▶ Extract
────

# OU Duck Pond



## StaffyDaddy (Mar 28, 2009)

*OU Duck Pond (THE REAL ONE)*

*Some Pics of last weekend when Hillary was here.. We went to OU campus (live on it) and took Chino to the Duck Pond. Poor little guy, none of the baby ducks would play with him HAHAHA

CHECK OUT THESE PICTURES FOR YOUR ENJOYMENT!

This is Chino chillin looking out at the water..










He was so happy watching the ducks from the shade...










Family Shot. StaffyDaddy and StaffyMama (O.Z. and Jaime)... and of course CHINO!!!










Chino and I...










Chino lookin like a little bad ass... My fave so far...










We took him over to Jaime's parents house... And the girls made him wear his Alpha Dog hoodie LMAO










THANKS FOR VIEWING!!!
*


----------



## StaffyDaddy (Mar 28, 2009)

sorry i posted so many on accident this is the real one!!!


----------



## MY MIKADO (Apr 7, 2006)

In that first picture I thought HOLY SMOKES Chino is so big but then scolling down and you are holding him he isn't a XXL like I thought. I love the hoodie picture too darn cute. 

Give Chino baby a hug for me I just want to squish him.


----------



## age83 (Jun 5, 2009)

nice pics! got yourself a great lookin dog


----------



## StaffyDaddy (Mar 28, 2009)

MY MIKADO said:


> In that first picture I thought HOLY SMOKES Chino is so big but then scolling down and you are holding him he isn't a XXL like I thought. I love the hoodie picture too darn cute.
> 
> Give Chino baby a hug for me I just want to squish him.


oh no dont squish him that'll be another excuse for a blue buffalo fart! eewww

yeah he's not overdone. His daddy is 82 lbs chained and 76 or so conditioned. He's very ripped. lol i like the picture that was taken down on the ground where he looks like he's about to run at you hehe


----------



## StaffyDaddy (Mar 28, 2009)

age83 said:


> nice pics! got yourself a great lookin dog


thank you he gets it from me :rofl::rofl:


----------



## MY MIKADO (Apr 7, 2006)

Your right you guys do look alike. You should enter one of those owner/dog look alike contests....I bet you would win...you both have cheeks that you want to squeeze.


----------



## Pits4Life (Mar 31, 2009)

omg the picture of him in the hoodie is the cutest thing lol. He looks sooo good. his ears turned out great! I like your little family picture to


----------



## StaffyDaddy (Mar 28, 2009)

MY MIKADO said:


> Your right you guys do look alike. You should enter one of those owner/dog look alike contests....I bet you would win...you both have cheeks that you want to squeeze.


HEY NOW!! :rofl:


----------



## StaffyDaddy (Mar 28, 2009)

patsar16 said:


> omg the picture of him in the hoodie is the cutest thing lol. He looks sooo good. his ears turned out great! I like your little family picture to


yeah i cant wait to see his ears when hes all filled out...

im thinkin he might look a little like this...
http://amstaffnetwork0.tripod.com/aj_stack_web.jpg


----------



## Pits4Life (Mar 31, 2009)

StaffyDaddy said:


> yeah i cant wait to see his ears when hes all filled out...
> 
> im thinkin he might look a little like this...

────

▶ Data shown
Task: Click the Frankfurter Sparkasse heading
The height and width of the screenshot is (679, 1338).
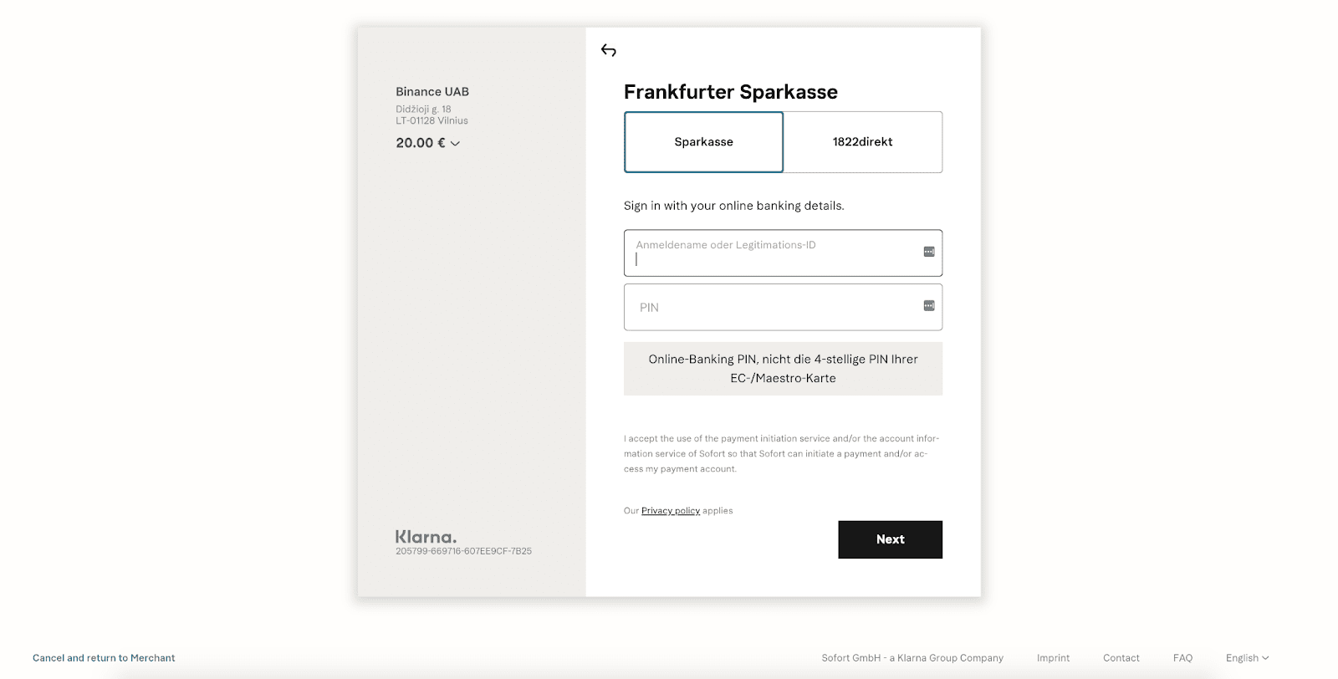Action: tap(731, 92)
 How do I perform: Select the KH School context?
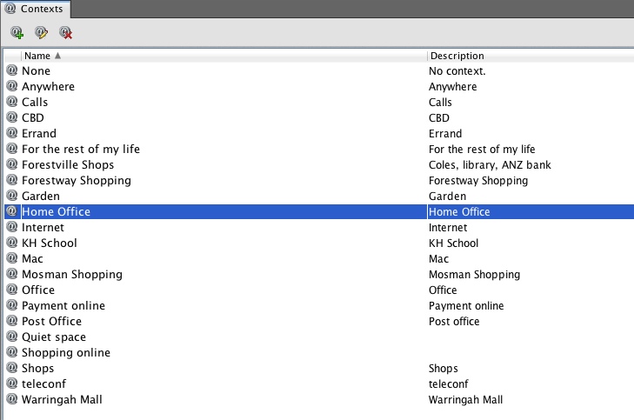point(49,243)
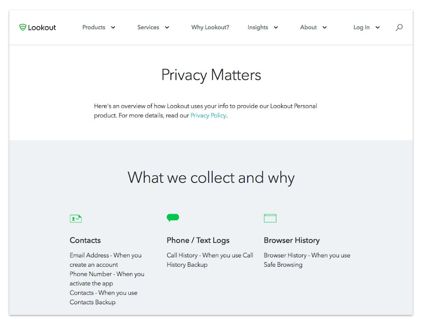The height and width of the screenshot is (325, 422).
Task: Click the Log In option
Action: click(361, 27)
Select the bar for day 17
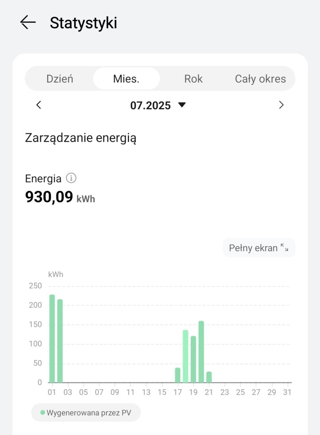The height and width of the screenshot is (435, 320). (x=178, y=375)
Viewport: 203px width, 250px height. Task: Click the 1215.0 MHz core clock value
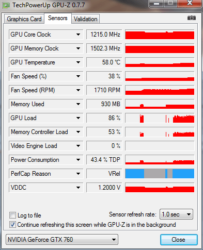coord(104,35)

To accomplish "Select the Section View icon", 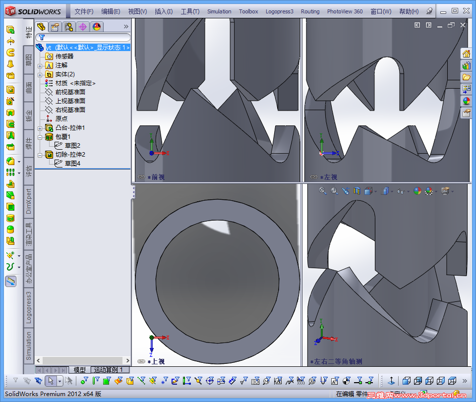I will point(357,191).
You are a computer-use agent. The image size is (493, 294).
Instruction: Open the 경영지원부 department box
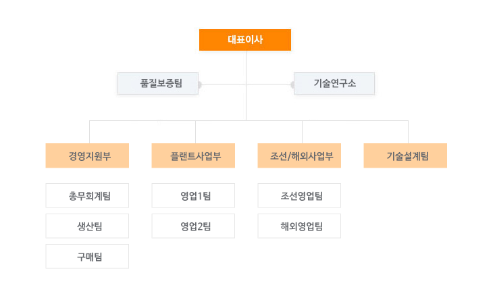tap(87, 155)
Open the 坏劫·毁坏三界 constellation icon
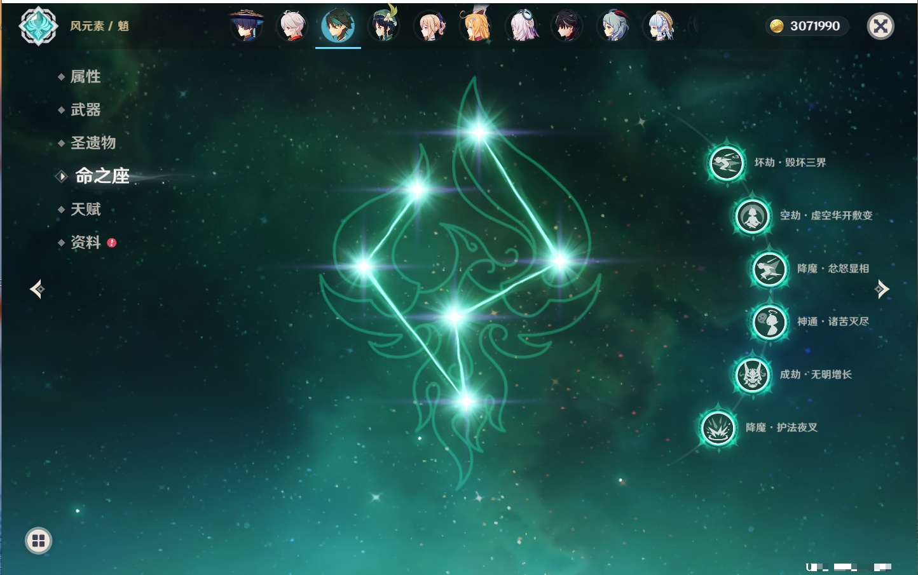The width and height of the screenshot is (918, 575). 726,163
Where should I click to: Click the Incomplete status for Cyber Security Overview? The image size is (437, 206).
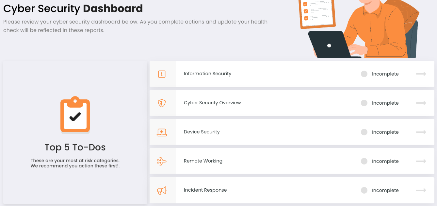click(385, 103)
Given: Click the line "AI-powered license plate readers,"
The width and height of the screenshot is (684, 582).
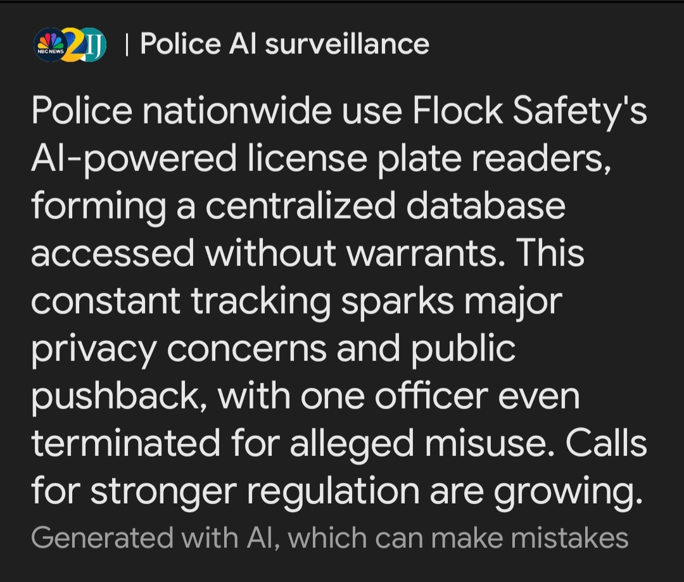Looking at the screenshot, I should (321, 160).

────

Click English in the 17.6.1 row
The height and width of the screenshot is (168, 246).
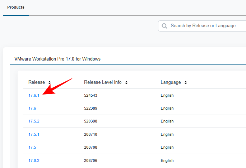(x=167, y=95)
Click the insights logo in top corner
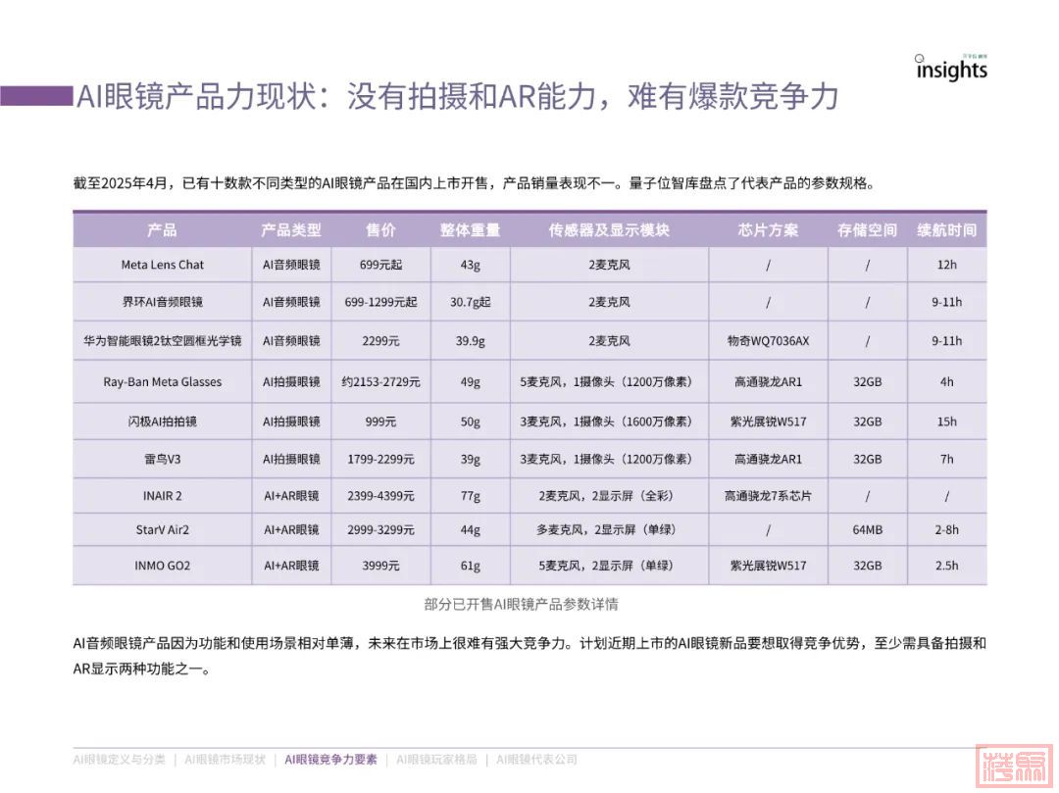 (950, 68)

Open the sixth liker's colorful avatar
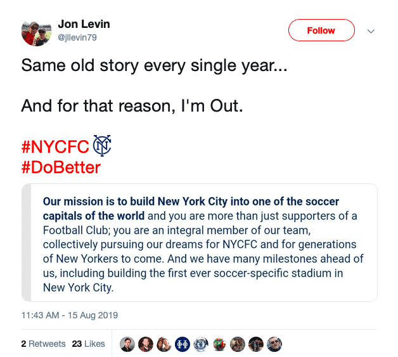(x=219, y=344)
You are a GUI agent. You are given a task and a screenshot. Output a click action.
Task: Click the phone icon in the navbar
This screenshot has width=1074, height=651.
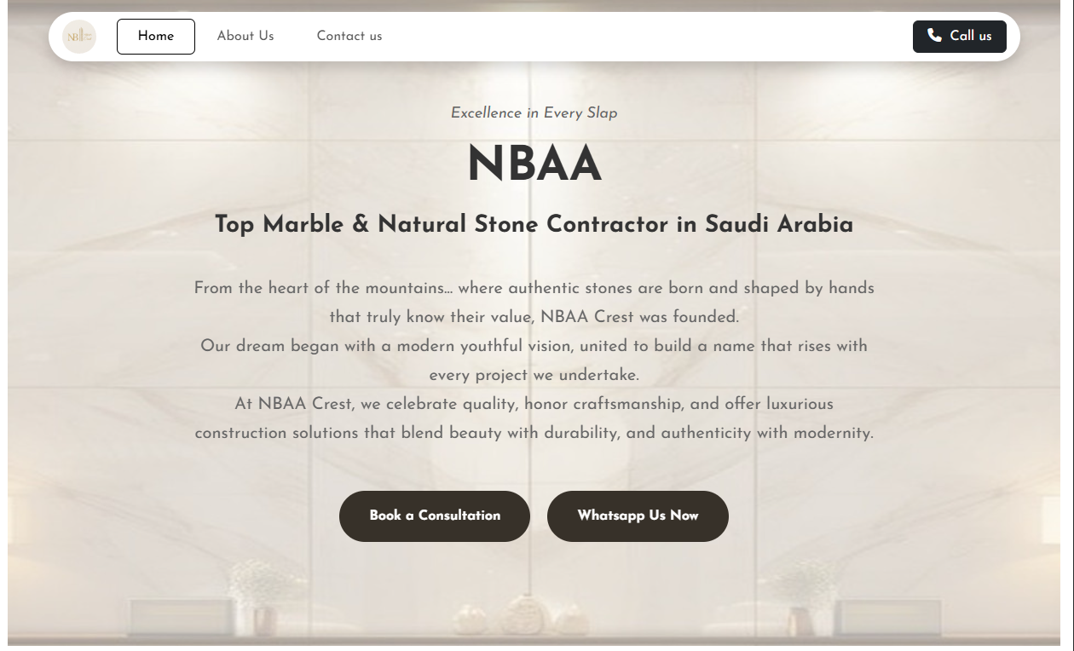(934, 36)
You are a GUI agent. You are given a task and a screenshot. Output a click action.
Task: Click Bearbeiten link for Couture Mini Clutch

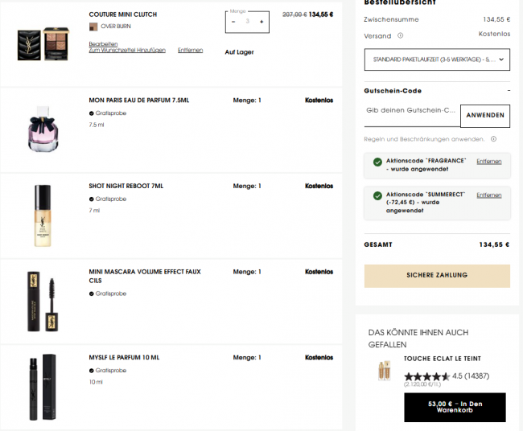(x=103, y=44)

────

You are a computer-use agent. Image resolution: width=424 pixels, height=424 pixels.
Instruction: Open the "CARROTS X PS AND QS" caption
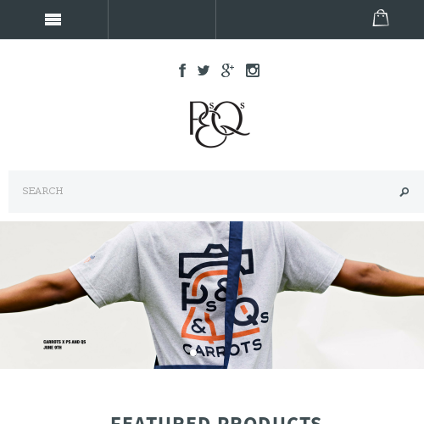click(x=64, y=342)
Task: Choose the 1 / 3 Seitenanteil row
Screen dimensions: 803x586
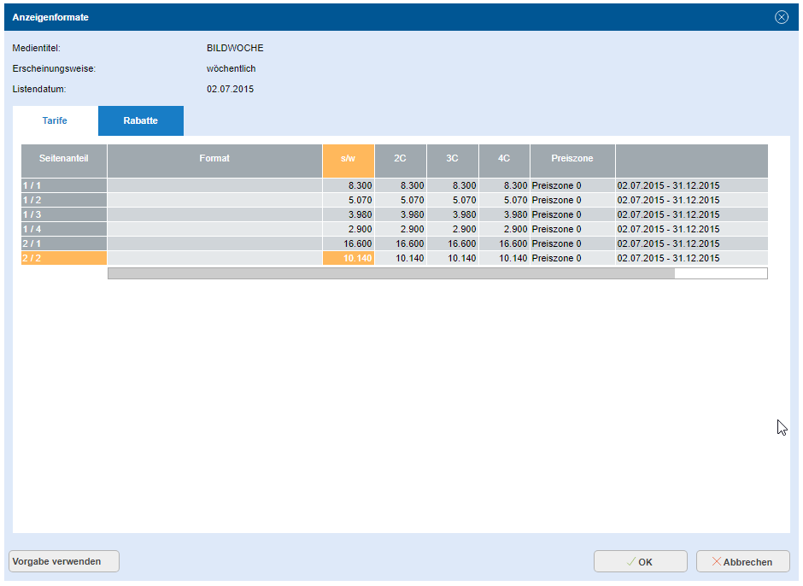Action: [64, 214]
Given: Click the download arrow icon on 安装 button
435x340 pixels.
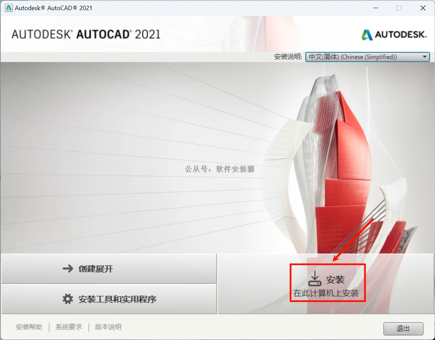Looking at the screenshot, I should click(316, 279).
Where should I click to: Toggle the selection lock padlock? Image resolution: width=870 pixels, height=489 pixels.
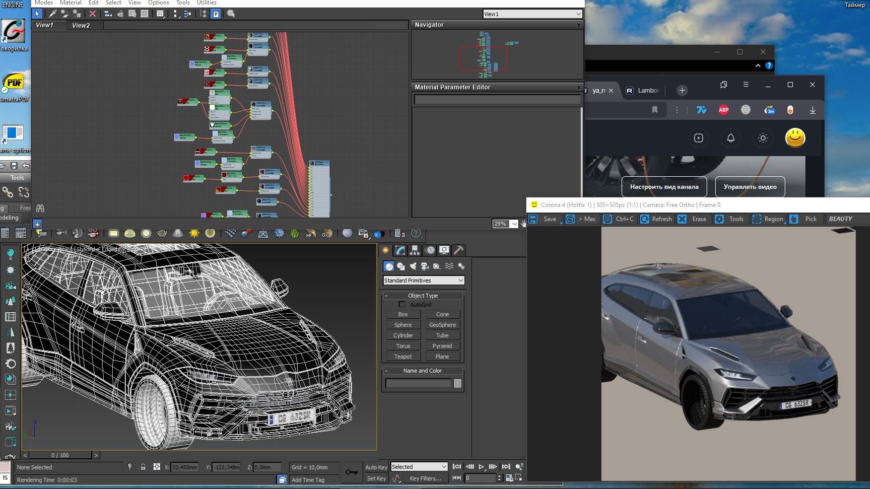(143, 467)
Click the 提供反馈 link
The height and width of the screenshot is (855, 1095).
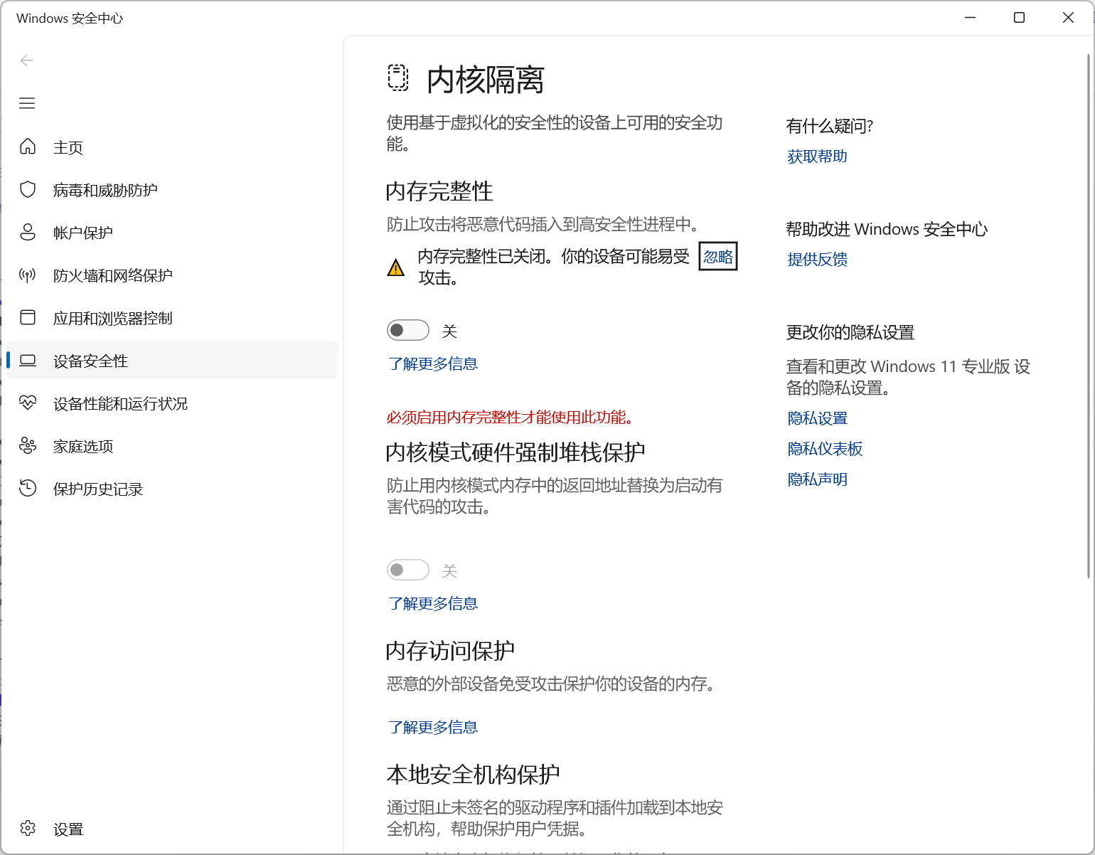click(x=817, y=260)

────

▶ Tasks to perform
(a) Write out every row from the line containing "You are a computer-use agent. Image" down to the line containing "click(x=817, y=260)", including both of those lines. Leave the pictures out.
(b) Can you continue the forum thread about Chino at the OU Duck Pond from where it stops?

▶ Task-by-task answers
(a)
You are a computer-use agent. Image resolution: width=424 pixels, height=424 pixels.
Instruction: Open the "CARROTS X PS AND QS" caption
click(x=64, y=342)
Task: Choose the 1 / 3 Seitenanteil row
Screen dimensions: 803x586
Action: [64, 214]
Given: Click the download arrow icon on 安装 button
435x340 pixels.
Looking at the screenshot, I should click(316, 279).
Where should I click to: Toggle the selection lock padlock? Image resolution: width=870 pixels, height=489 pixels.
(143, 467)
Click the 提供反馈 link
The height and width of the screenshot is (855, 1095).
click(x=817, y=260)

(b)
> http://amstaffnetwork0.tripod.com/aj_stack_web.jpg


i tired to open the link but no picture came up...anyways i remember the pictures when he was little. he was so cute and now hes turning into a handsome young man and I bet when hes full grown he'll be a real stud hehe


----------



## chic4pits (Aug 25, 2008)

ahaha..those are great...esp. the last one with the hoodie...!!!! waaay to cute! i do like the 'mean mug' by far my fav!!


----------



## belindabone (Mar 4, 2009)

oz hes getting so big!hes one beautiful dog


----------



## StaffyDaddy (Mar 28, 2009)

belindabone said:


> oz hes getting so big!hes one beautiful dog


i know....  jaime takes him out in the morning and when he runs back in the first thing he does is jump up on the bed and curl his head up under mine... and i normally just hug him.. and im so amazed how fast he has grown i remember when i could fit him inside my shoe... AWWWW


----------



## belindabone (Mar 4, 2009)

StaffyDaddy said:


> i know....  jaime takes him out in the morning and when he runs back in the first thing he does is jump up on the bed and curl his head up under mine... and i normally just hug him.. and im so amazed how fast he has grown i remember when i could fit him inside my shoe... AWWWW


they grow up fast dont they?i remember cupping moose in my hand to feed him his bottle..now i can hardly pick him up to put him in the bath tub!!!


----------



## ~StangChick~ (Jan 1, 2009)

I like the lil badass one, he is looking great!!


----------



## StaffyDaddy (Mar 28, 2009)

thanks everyone ill keep trying to take better and better pics lol


----------



## jsgixxer (Mar 9, 2009)

i also like the bad ass pic.And its very true they grow up. oh so fast..


----------



## ForPits&Giggles (Oct 21, 2008)

Chino is looking good!! But you look pissed... :hammer::hammer:


----------



## GOODGIRL75 (May 14, 2009)

i love the hoodie pic hes got a great face lots of personality


----------



## StaffyDaddy (Mar 28, 2009)

ForPits&Giggles said:


> Chino is looking good!! But you look pissed... :hammer::hammer:


lol the suns in my eyes i look like that when the suns in my eyes! i forgot my sunglasses that day :rofl:


----------



## StaffyDaddy (Mar 28, 2009)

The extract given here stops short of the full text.